I had the 44 E menu which featured a langoustine-mushroom croustillant and large but tasteless lobster claw, one of the two fish of the day (caught by one of the owners’ closest friend/fishermen) – a turbot-, and strawberries with melon ice and whipped cream.
Collette instead went with the 22 E other “beautiful” fish of the day – a bar – as well as selections from the house’s huge cheese chariot (7.50 E) from M. Bordier (he of St.
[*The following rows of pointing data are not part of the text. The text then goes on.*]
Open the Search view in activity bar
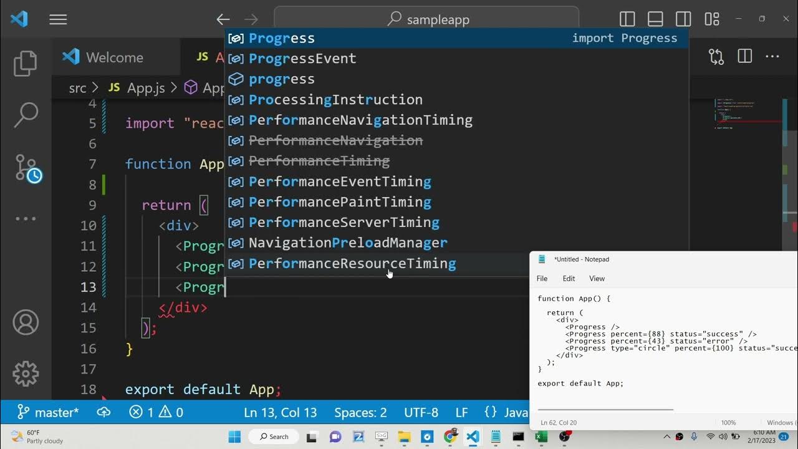Image resolution: width=798 pixels, height=449 pixels. (26, 115)
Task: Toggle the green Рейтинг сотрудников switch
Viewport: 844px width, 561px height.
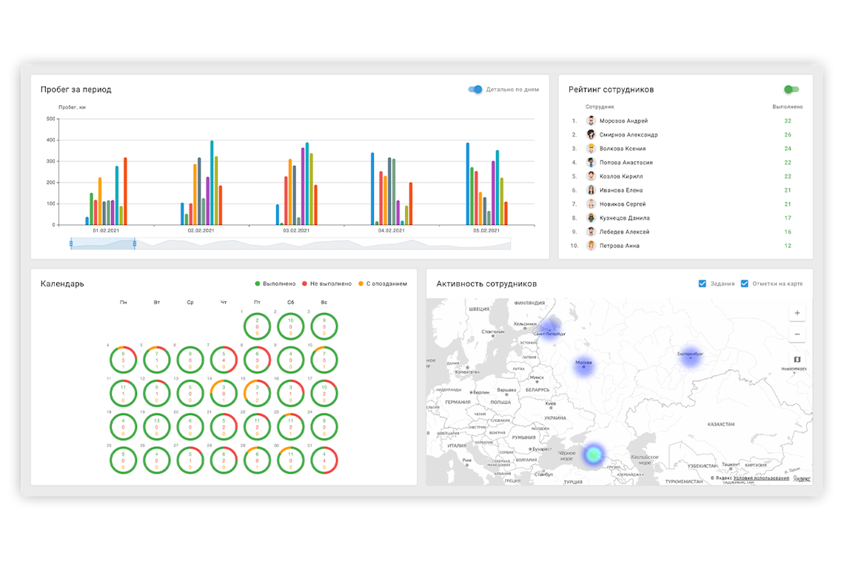Action: click(x=791, y=90)
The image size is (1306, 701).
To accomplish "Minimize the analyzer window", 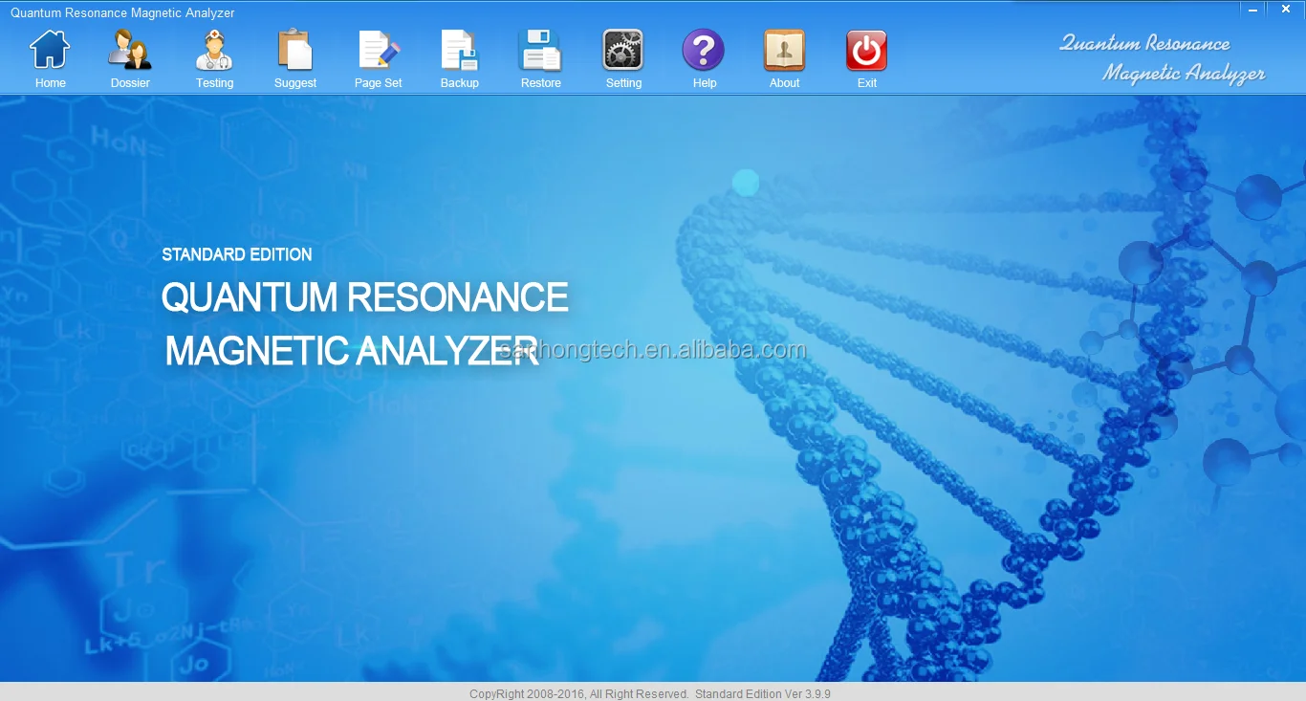I will (1253, 10).
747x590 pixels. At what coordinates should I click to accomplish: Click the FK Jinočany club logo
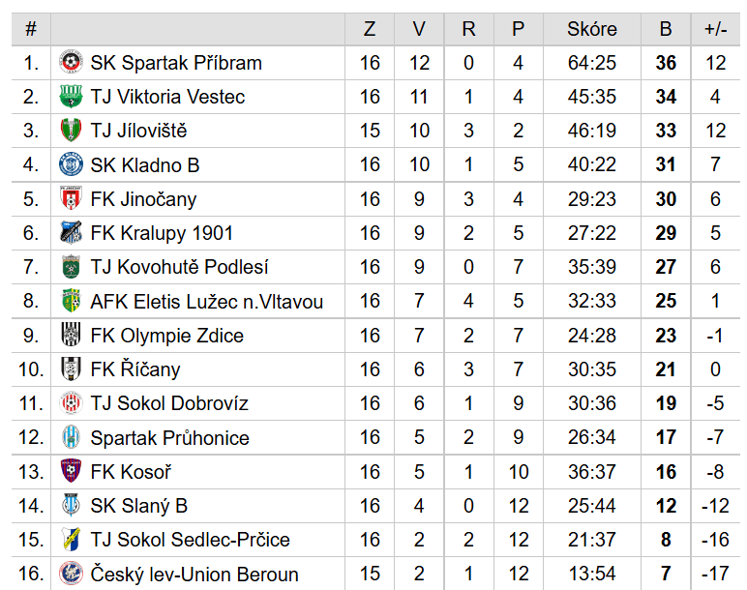pos(71,198)
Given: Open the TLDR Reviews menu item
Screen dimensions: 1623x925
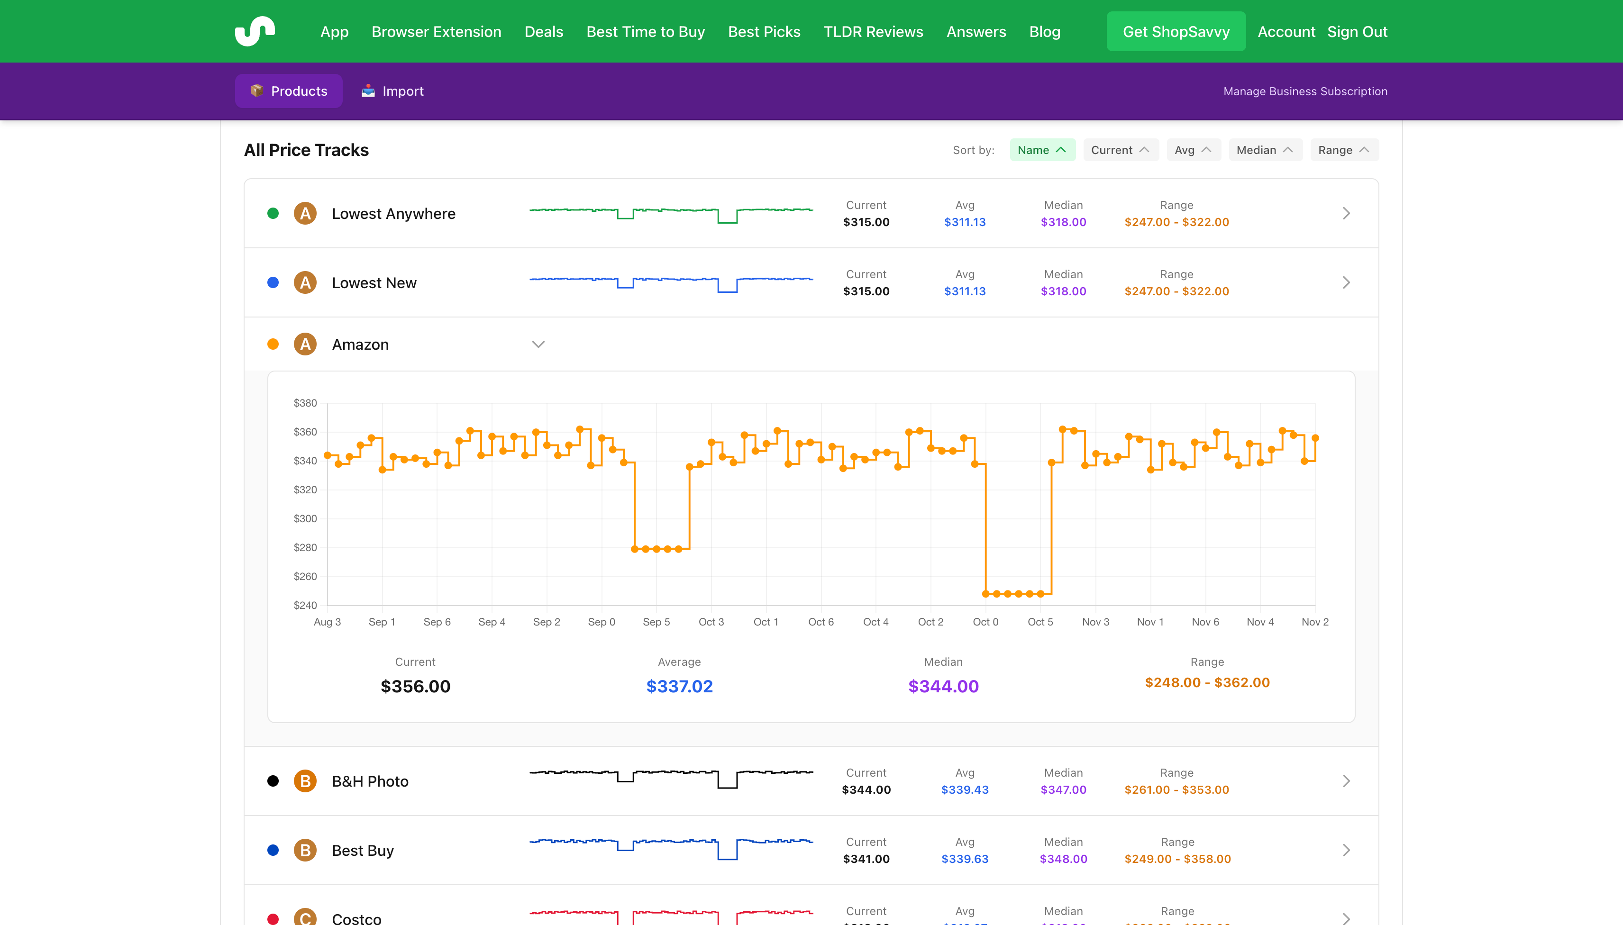Looking at the screenshot, I should pyautogui.click(x=873, y=31).
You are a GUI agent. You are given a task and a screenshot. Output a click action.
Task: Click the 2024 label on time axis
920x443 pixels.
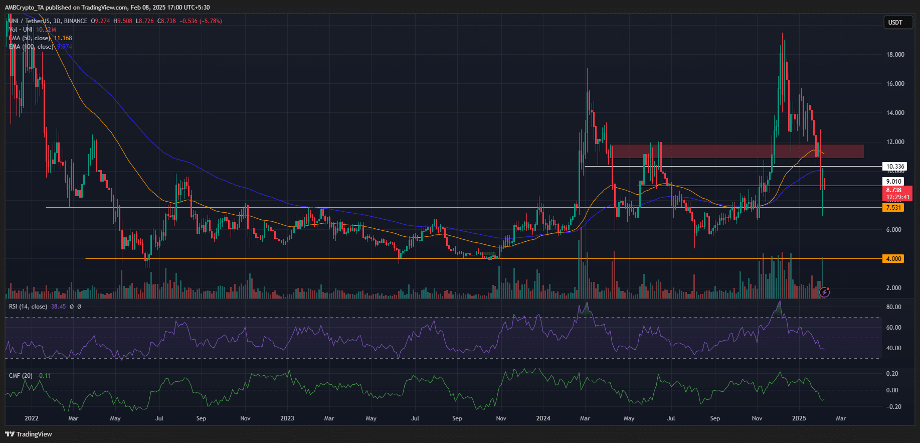[543, 418]
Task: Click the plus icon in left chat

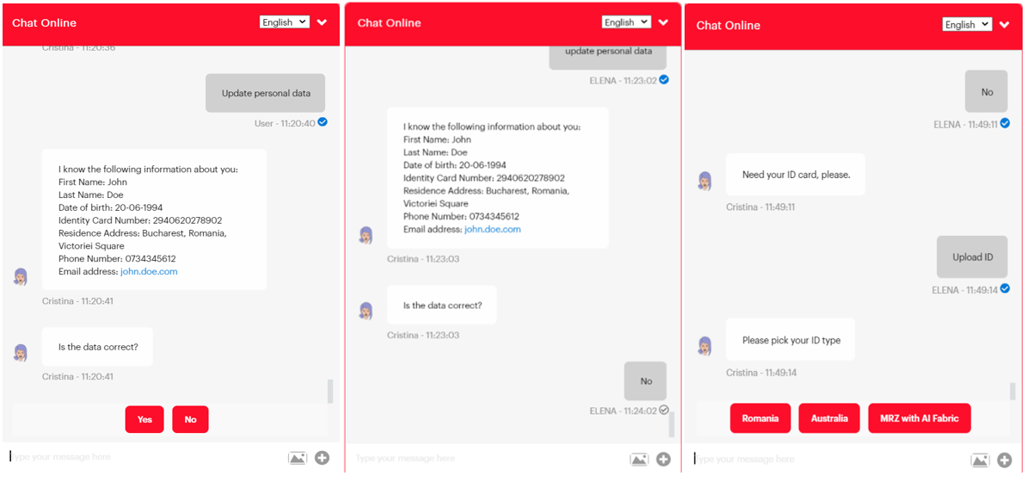Action: [322, 458]
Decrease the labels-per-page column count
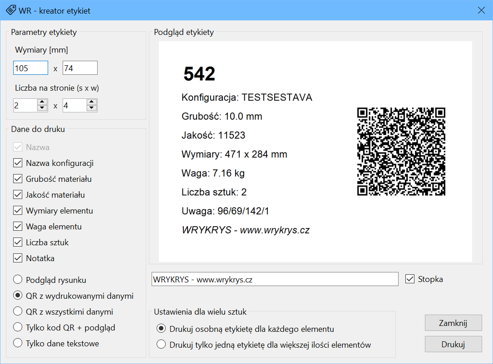The width and height of the screenshot is (493, 364). [x=43, y=108]
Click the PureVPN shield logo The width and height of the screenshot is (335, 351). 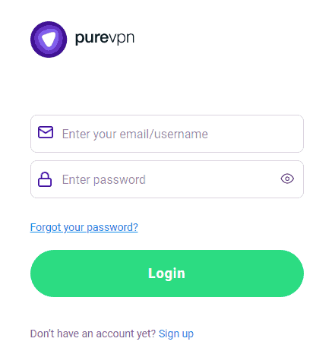49,40
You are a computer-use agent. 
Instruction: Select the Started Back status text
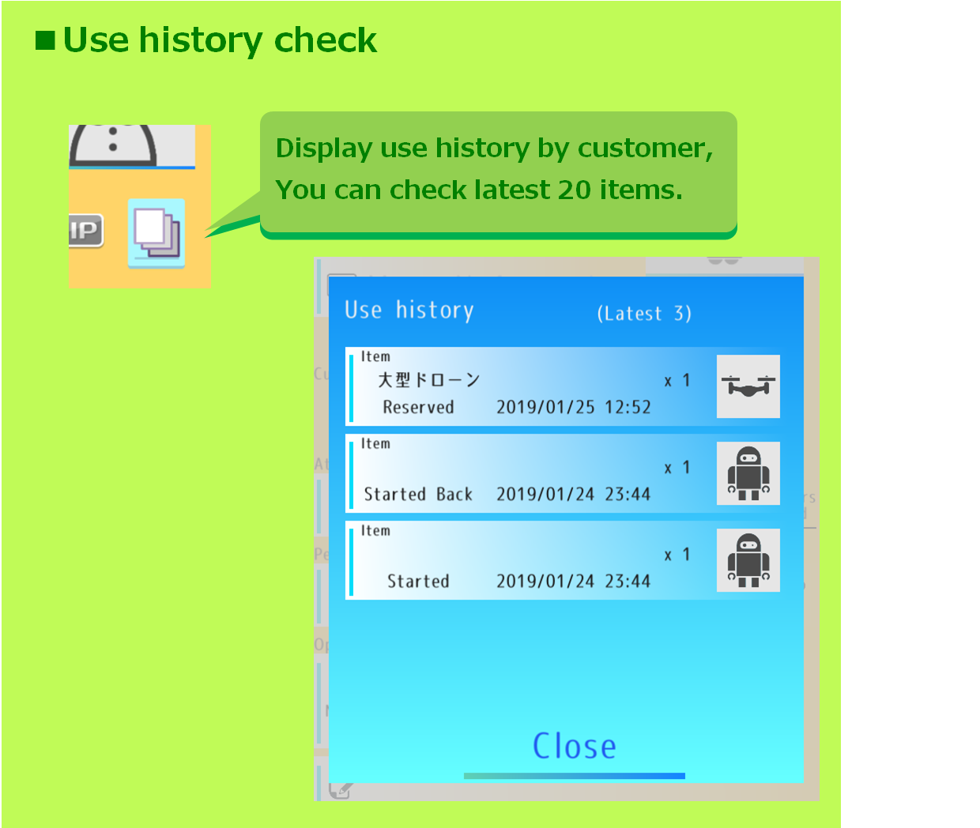point(418,495)
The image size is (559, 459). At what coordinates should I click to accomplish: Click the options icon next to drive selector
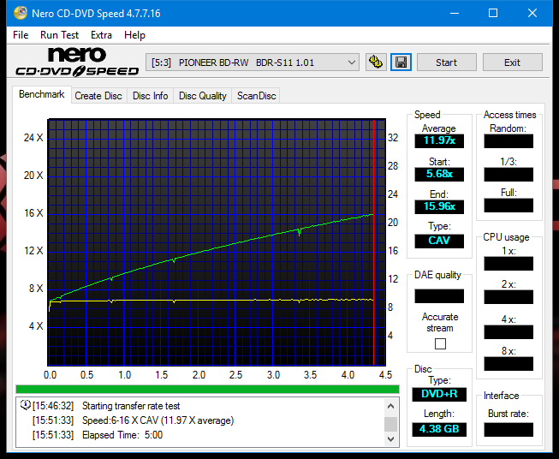[x=375, y=63]
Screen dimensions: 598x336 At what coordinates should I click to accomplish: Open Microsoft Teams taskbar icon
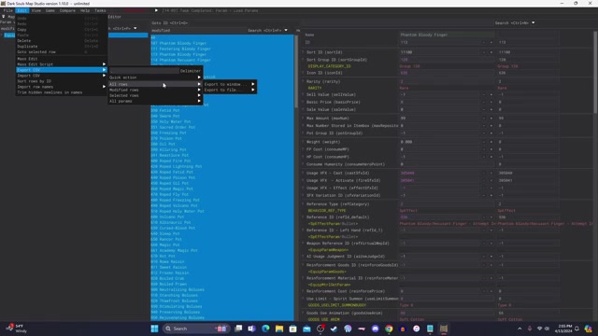pos(251,329)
Malo butter fame).
With a bottle of Muscadet (that our host said was very popular in New York) and a fuller-bodied white for Colette’s cheese, no bottled water, 3 magnificent breads and two more pathetic coffees, our bill was 107.50 E.
That night we dined at a pizzeria, La Marina in Plonevez-Porzay.
Collette had a 4 Seasons pizza (peppers, artichokes, ham, mushrooms, cheese and tomato and I had a Napolitaine with too-strong, even for me, too-salty and too-in-your-face anchovies, tomato, olives, capers and cheese.
The bill after a bottle of Bardolino, no bottled water, coffee or dessert, was 35.80 E
Our final day we were headed back to the TGV in Rennes and stopped for lunch in Josselin at Du Chateau sited just across from the Chateau itself.
I had the menu terroir and started off with oysters.
Then for mains, Colette had sandre with a lemon, cider and butter sauce which had a dynamite ratatouille and wonderful strips of celeriac while I had an absolutely tasteless sautéed pintade with roast apple slices, spicy mashed potatoes, boiled tomatoes and a zucchini stuffed with caviar d’aubergines and - I swear - red pepper flakes that was really peppy.
Desserts were a warm Kouign Aman with ice cream for Colette and a delicious caramel beurre salé “gateau.”
With a bottle of the Emperatrice Eugenie Tursan wine, no bottled water, two coffees, passable bread and fine butter, our bill was 75.40 E.